22.1. Frente a la pretensión a), la Sala concuerda con el a quo en que si bien es cierto se encuentra acreditado la propiedad del inmueble (escritura pública y el respectivo folio de matrícula inmobiliario, supra párrafo 10.2) y que tal bien fue destruido debido al enfrentamiento armado del 19 de mayo de 1999 (prueba testimonial y certificado del personero municipal, supra párrafos 10.4 y 10.5), el dictamen pericial (párrafos 10.6) no da cuenta del valor del inmueble que se pretende indemnizar, ya que parte de unas especificaciones técnicas y situación del bien que no son acordes con el estado del inmueble al momento de los hechos.

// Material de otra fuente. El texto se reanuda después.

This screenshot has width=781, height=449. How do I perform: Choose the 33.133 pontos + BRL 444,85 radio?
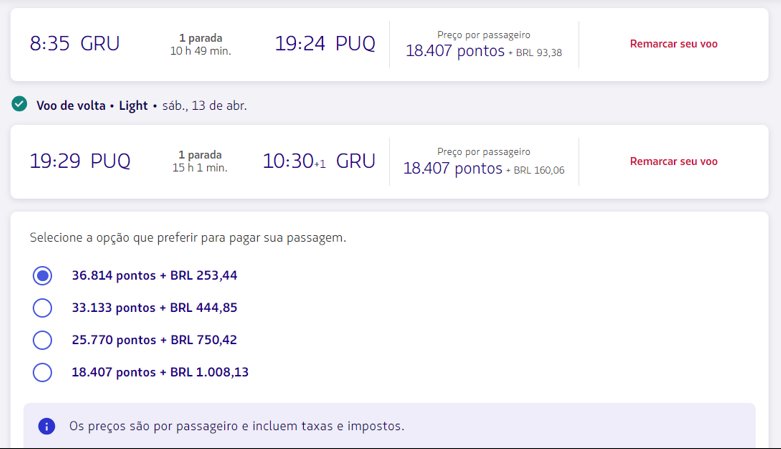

22.2. Al respecto, es importante el concepto del Ministerio Público quien estimó que los peritos debieron tener en cuenta que se trataba de una casa vieja construida en ladrillo y tierra prensada, de estimar la suma de $ 124.564.000 para la construcción de una vivienda nueva.

22.3. Por lo tanto, frente a esta pretensión se condenará en abstracto conforme a los criterios señalados más adelante.

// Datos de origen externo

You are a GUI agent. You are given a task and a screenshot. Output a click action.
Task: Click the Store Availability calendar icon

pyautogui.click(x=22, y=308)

22.4. Como las pretensiones b) y d) fueron negadas por el a quo, en virtud del principio de no reformatio in pejus no hay lugar a pronunciarse al respecto.

22.5. Respecto a la pretensión c) relativa al lucro cesante por concepto del arrendamiento de tres apartamentos que hacían parte del inmueble, en el expediente obran los contratos de arrendamiento suscritos por el demandante con Carlos A. Velasco, Adriana Cecilia Arango y Yira Paola Torres (fls. 22, 23 y 24, cdno. ppal.) por un valor mensual de $ 150.000, $ 140.000 y $ 100.000, respectivamente (para un total de $ 390.000) y cuyo plazo era de doce meses a partir del 1º de febrero de 1999 hasta el 1º de febrero de 2000. Con fundamento en estas pruebas se procederá a liquidar la respectiva indemnización.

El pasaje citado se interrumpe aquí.